The visitor is greeted by the slightly menacing self-portrait ‘Mr Wyndham Lewis as a Tyro’ (1920–1), his teeth bared like a portcullis, his face long and angular as a hatchet. Lewis was a controversialist par excellence, the self-styled Enemy, a modernist of uncompromising views with an intellect to back them up. His incisive line is evident in a group of self-portrait drawings in the first room of the show, my favourite being the lowering ink and wash study from 1920 of our man in a big hat. He portrayed himself in different modes to show different sides of his personality, from the Cubist of 1911 to the nutty yokel of 1930, and then on to the sober businessman of 1932 and the slightly snide mocking figure with a pipe of 1938. He also painted himself as Raphael (1921), looking serene, quite a contrast to himself as the Enemy, at a combative angle to the world, economically rendered in ink and wash (1932).

++++++++++

• [ACTIVITY]
Extend the exhibition review of Wyndham Lewis's self-portraits above, picking up after its final sentence.

++++++++++

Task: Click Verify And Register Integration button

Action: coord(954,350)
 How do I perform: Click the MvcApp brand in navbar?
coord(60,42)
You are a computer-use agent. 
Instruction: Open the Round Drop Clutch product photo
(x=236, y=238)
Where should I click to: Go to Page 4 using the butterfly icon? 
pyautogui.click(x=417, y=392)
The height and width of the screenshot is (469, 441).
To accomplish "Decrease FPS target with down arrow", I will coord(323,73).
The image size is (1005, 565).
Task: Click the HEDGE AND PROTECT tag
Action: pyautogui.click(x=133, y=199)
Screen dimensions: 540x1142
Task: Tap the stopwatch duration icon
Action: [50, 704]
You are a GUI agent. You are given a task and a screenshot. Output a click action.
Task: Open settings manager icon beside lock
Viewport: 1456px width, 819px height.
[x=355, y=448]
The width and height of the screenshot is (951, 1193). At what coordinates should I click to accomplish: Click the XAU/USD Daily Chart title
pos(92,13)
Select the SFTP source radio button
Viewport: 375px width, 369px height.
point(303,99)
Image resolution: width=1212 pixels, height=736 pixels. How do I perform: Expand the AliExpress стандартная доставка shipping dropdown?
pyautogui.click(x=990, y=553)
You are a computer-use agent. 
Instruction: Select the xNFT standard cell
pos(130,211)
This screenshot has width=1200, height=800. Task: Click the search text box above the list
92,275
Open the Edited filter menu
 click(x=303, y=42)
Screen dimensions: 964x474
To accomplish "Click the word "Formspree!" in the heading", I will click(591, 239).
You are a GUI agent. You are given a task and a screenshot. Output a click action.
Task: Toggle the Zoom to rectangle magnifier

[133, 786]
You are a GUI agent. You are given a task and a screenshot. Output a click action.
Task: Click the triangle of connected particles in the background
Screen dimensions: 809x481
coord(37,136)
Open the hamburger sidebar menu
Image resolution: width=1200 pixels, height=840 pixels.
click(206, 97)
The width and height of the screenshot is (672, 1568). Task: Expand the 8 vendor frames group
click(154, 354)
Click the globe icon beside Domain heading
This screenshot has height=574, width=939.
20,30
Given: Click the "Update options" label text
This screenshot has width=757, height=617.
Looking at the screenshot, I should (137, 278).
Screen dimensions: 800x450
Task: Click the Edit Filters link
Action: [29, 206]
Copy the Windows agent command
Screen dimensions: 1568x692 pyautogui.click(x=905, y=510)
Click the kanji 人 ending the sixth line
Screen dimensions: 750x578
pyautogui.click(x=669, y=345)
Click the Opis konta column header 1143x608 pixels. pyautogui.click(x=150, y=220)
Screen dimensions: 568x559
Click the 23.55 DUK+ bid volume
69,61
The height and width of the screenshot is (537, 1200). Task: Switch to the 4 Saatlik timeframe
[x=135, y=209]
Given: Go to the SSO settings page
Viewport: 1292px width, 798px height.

++++++++++

• [RESPONSE TO THE TASK]
As the exhibition’s organisers, Paul Edwards and Richard Humphreys, write in the handsome and informative catalogue (£15 in paperback): ‘In the deepest sense he was a pluralist, aware that no single, completely coherent personality could reflect the full range of truth about anything ... ’ Lewis was more interested in recording the various performances a person could put on than in trying to grasp some essential self. He depicted an individual in terms of what he saw — the exterior, visible shell — and made no attempt at psychological analysis. (How refreshing in this age of fetishised analysis and psychobabble.) Of course, in the process of keen and concentrated looking, he saw rather more than the average self-obsessed therapist ever sees.
Look, for instance, at his famous portrait of Edith Sitwell, shown here surrounded by three drawings of her and one of her brother Sacheverell. Lewis was one of the few men ever to make a pass at Miss Sitwell. She thought herself ugly, rather than magnificent-looking and arresting, and thought her hands were her only elegant feature. Lewis depicts her as if she were machine-made, a mannikin with no hands at all. (The drawings are altogether more revealing.) Virginia Woolf, by comparison, is shown with enormous, coarse labourer’s hands and a small, cadaverous head. Continue on round this room to find Nancy Cunard fashion-plate willowy in Venice, Edward Wadsworth with features faint as a developing negative, and the music critic Edwin Evans tough and unyielding in an armchair.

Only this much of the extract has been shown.